Metabolic myopathies are a heterogeneous group of disorders characterized by inherited defects of enzymatic pathways involved in muscle fiber energetics. Diagnosing metabolic myopathies requires a thoroughly taken individual and family history, a meticulous neurologic exam, exercise tests, blood and urine tests, needle-electromyography, nerve-conduction studies, muscle biopsy, targeted genetic tests, or next-generation sequencing. There is limited evidence from the literature to guide treatment of metabolic myopathies.
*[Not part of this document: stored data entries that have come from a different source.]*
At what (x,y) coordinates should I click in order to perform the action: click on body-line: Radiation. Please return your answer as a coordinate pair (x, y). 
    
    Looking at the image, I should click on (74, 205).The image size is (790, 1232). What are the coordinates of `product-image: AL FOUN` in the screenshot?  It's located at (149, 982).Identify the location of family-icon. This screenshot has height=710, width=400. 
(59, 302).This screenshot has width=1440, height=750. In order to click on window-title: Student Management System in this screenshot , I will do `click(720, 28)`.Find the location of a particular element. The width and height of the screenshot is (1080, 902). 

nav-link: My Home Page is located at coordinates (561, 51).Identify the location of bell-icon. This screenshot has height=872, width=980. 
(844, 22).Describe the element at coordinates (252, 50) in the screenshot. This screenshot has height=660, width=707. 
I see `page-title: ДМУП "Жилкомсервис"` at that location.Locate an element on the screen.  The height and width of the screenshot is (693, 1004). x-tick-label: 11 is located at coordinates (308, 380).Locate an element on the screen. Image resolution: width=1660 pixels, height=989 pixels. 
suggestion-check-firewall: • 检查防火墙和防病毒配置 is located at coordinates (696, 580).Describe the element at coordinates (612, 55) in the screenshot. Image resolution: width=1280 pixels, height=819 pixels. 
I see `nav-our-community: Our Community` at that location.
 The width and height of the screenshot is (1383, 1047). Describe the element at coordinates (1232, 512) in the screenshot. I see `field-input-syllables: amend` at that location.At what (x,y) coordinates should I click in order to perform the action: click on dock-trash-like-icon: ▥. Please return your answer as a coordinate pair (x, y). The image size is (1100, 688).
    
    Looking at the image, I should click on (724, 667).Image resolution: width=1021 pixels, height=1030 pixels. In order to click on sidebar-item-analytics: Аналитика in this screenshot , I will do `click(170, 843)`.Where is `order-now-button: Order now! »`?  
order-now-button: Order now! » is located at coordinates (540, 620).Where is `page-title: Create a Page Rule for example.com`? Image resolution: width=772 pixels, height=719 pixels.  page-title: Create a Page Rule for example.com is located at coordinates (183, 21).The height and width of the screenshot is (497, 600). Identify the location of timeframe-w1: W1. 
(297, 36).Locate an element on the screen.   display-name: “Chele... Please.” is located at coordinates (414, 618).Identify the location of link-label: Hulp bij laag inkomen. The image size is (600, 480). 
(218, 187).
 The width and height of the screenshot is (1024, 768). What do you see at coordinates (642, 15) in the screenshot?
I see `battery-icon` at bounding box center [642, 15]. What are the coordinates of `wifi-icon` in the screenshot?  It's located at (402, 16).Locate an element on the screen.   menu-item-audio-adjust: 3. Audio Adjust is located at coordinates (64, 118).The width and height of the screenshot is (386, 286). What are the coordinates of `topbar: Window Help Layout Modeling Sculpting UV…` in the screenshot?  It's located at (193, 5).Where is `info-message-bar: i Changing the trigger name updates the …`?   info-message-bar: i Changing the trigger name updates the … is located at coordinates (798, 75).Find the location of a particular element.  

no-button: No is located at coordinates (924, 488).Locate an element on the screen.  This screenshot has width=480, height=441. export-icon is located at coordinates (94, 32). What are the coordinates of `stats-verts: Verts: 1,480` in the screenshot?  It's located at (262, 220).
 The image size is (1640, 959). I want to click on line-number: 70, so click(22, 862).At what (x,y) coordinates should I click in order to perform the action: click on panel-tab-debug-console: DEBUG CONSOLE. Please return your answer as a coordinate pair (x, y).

Treatment is largely limited to non-invasive/invasive symptomatic measures. However, promising results have been achieved with enzyme replacement therapy in Pompe disease (GSD-II). Primary coenzyme-Q deficiency responds favorably to coenzyme-Q supplementation. MNGIE responds to allogeneic hematopoietic stem cell transplantation, orthotopic liver transplantation, and carrier erythrocyte entrapped thymidine phosphorylase enzyme therapy. MADD may respond to riboflavin. Areas covered: This review aims to summarize and discuss recent findings and new insights concerning diagnosis and treatment of metabolic myopathies. Expert commentary: Except for GSD-II, coenzyme-Q deficiency, and MNGIE, treatment of metabolic myopathies is usually palliative and supportive (non-invasive or invasive). Non-invasive symptomatic treatment includes physiotherapy, diet, administration of drugs, conservative orthopedic measures, and respiratory non-invasive support. Important is the avoidance of triggers for episodic forms of fatty acid oxidation disorders. Invasive measures include orthopedic surgery and invasive mechanical ventilation.

Keywords: Metabolism; enzyme replacement therapy; genetics; metabolic pathways; muscle; neuromuscular.